===== Texte source =====

Matinal
Il est étrange que le réveil n’ait pas encore sonné, dans cette pénombre qu’aucun rayon de lumière ne vient éclairer. Dans cette pièce aux volets fermés, il n’y a rien à faire que d’attendre que le jour veuille bien se lever.
Riche d’une nuit qui vient de s’écouler, non pas paisible, mais de belle intensité, il paraît étonnant d’être ainsi prêt et de n’avoir comme perspective que de patienter, le temps que le monde daigne s’éveiller.
À l’écoute des bruits qui sourdent avec timidité, il semble en effet que rien ni personne ne soit prêt à se manifester, à part peut-être une chouette dont le hululement résonne et qui salue celui qui est prêt à la considérer.
Cet état de fait n’était pas anticipé, lorsqu’il s’est agi de se coucher ; fatigué à juste titre des aventures passées, il n’était envisageable que de récupérer pour être frais et disponible à ce qui allait s’annoncer.
Des préparatifs mis en place dans l’optique de se requinquer, l’hypothèse que le sommeil soit court, mais à satiété, n’a pas fait partie du plan qui avait été posé, presque trop prudent par rapport à ce qui était demandé.
Il n’apparaissait pas pourtant qu’un changement de rythme était prêt à s’imposer, dans cette routine dont la récurrence confinait à la banalité, presque une évidence que la répétition était ce qui était demandé.
Les rêves cependant ont été inusités : colorés, intenses, étonnants, de ceux dont les brumes flottent encore à vos côtés, bien qu’actifs et réveillés, avec le sentiment de n’avoir jamais tout à fait quitté ces mondes au sein desquels le voyage a été proposé.

===== Bloc de données =====

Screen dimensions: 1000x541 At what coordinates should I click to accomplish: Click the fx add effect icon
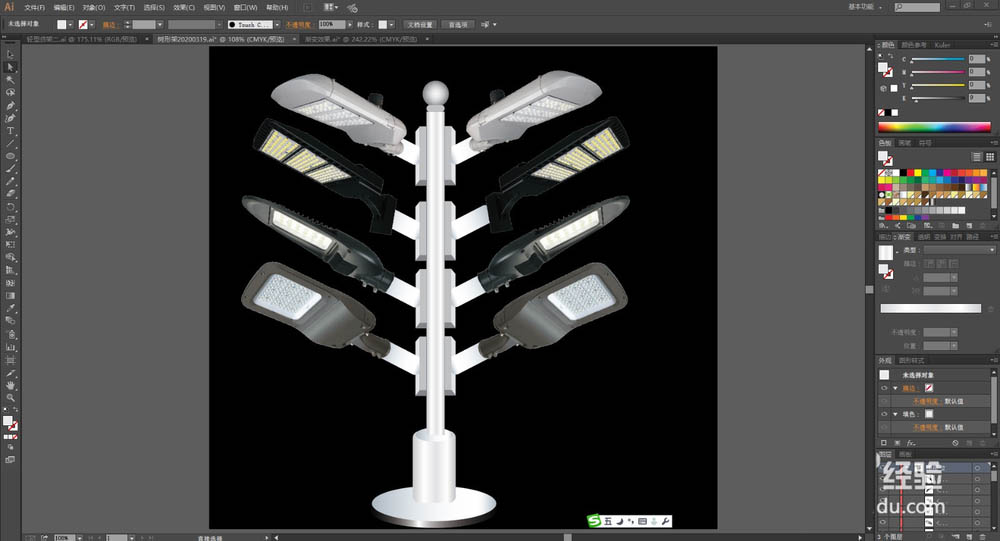coord(911,442)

=====

● Consigne 1:
Reproduisez le passage du texte source qui va de « Cet état de » à « à ce qui était demandé. ».
● Consigne 2:
Dans le texte source, quels adjectifs sont énumérés après les deux-points de la phrase consacrée aux rêves ?

● Zone de réponse 1:
Cet état de fait n’était pas anticipé, lorsqu’il s’est agi de se coucher ; fatigué à juste titre des aventures passées, il n’était envisageable que de récupérer pour être frais et disponible à ce qui allait s’annoncer.
Des préparatifs mis en place dans l’optique de se requinquer, l’hypothèse que le sommeil soit court, mais à satiété, n’a pas fait partie du plan qui avait été posé, presque trop prudent par rapport à ce qui était demandé.

● Zone de réponse 2:
colorés, intenses, étonnants